Answer
(a) $3.885\times 10^{-11}$ $m$
(b) $1.243\times 10^{-9}$ $m$
(c) $9.069\times 10^{-13}$ $m$
Work Step by Step
The de Broglie wavelength $(\lambda)$ is express by the formula,
$\lambda=\frac{h}{p}$, ......................$(1)$
where $h$ is the Planck's constant and $p$ is the momentum of the moving particle..
(a) For electron, the relation between momentum $p$ and energy $E$ is
$E=\frac{p^2}{2m}$ , where $m$ is the mass of the electron.
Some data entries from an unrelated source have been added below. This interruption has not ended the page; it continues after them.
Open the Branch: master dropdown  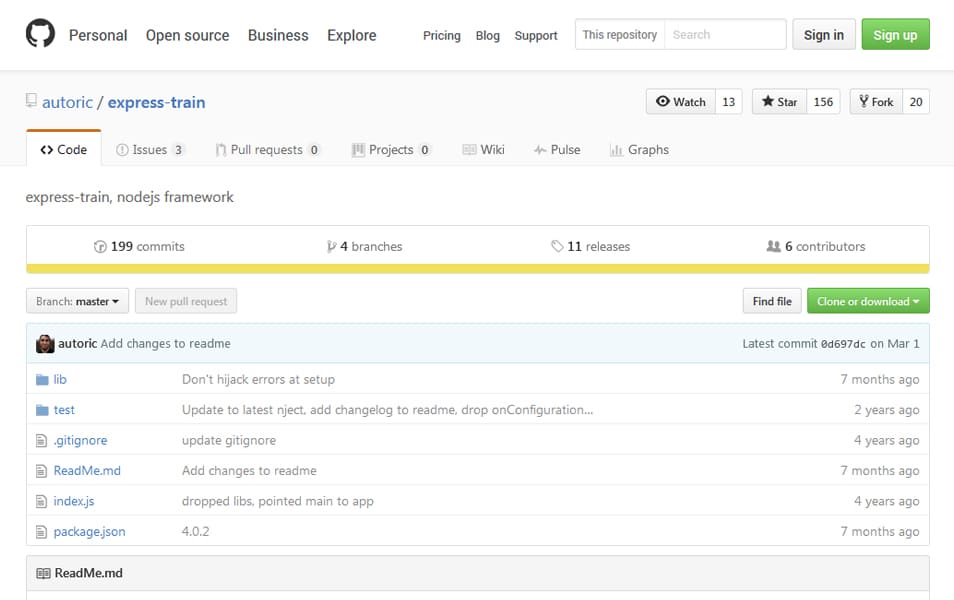point(77,301)
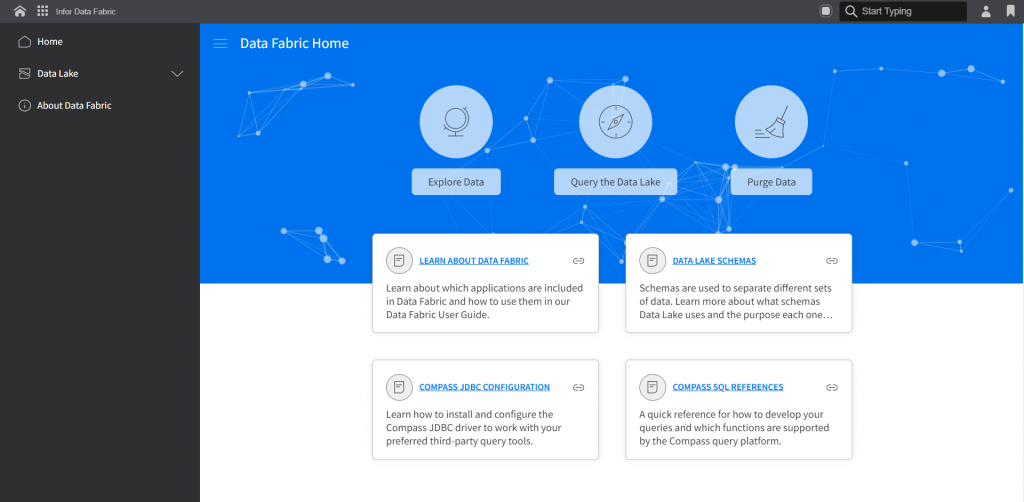Toggle the hamburger navigation menu
This screenshot has height=502, width=1024.
tap(220, 43)
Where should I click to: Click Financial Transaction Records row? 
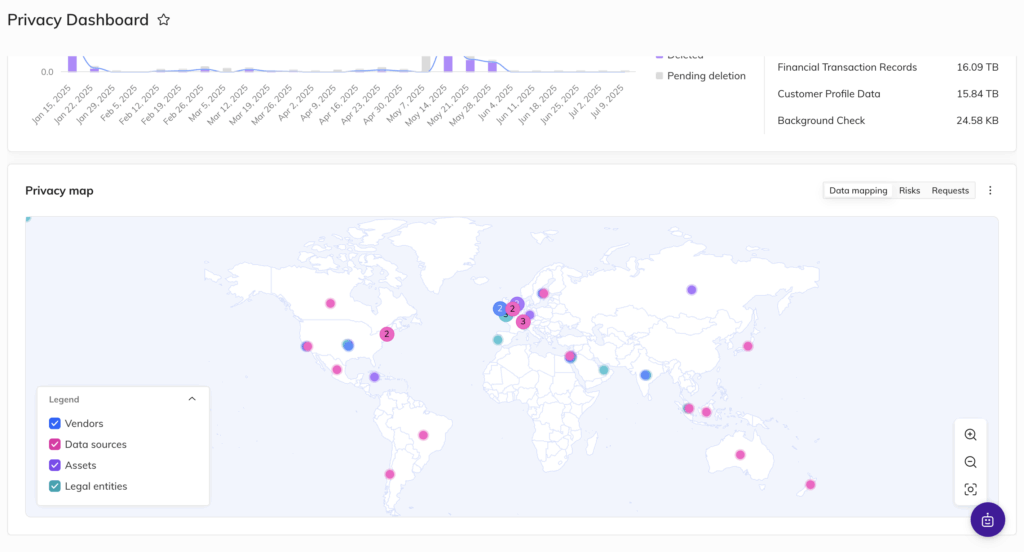tap(847, 68)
Thus, $p=\sqrt {2mE}$ ......................$(2)$
Substituting eq. $2$ in eq. $1$, we get
$\lambda=\frac{h}{\sqrt {2mE}}$ ......................$(3)$
Now for an electron having energy $1.00$ $keV$
$\lambda=\frac{6.63\times 10^{-34}}{\sqrt {2\times9.1\times 10^{-31}\times 1\times 10^3\times 1.6\times 10^{-19}}}$
or, $\lambda=3.885\times 10^{-11}$ $m$
(b) For photon, the relation between momentum $p$ and energy $E$ is
$E=pc$
Thus, $p=\frac{E}{c}$ ......................$(4)$
Substituting eq. $4$ in eq. $1$, we get
$\lambda=\frac{hc}{E}$
Now for a photon having energy $1.00$ $keV$
$\lambda=\frac{6.63\times 10^{-34}\times 3\times 10^{8}}{1\times 10^3\times 1.6\times 10^{-19}}$ $m$
or, $\lambda=1.243\times 10^{-9}$ $m$
(c) As neutron has finite mass, we can use eq. $3$ to calculate the de Broglie wavelength ($\lambda$)
Now for a neutron having energy $1.00$ $keV$
$\lambda=\frac{6.63\times 10^{-34}}{\sqrt {2\times 1.67\times 10^{-27}\times 1\times 10^3\times 1.6\times 10^{-19}}}$
or, $\lambda=9.069\times 10^{-13}$ $m$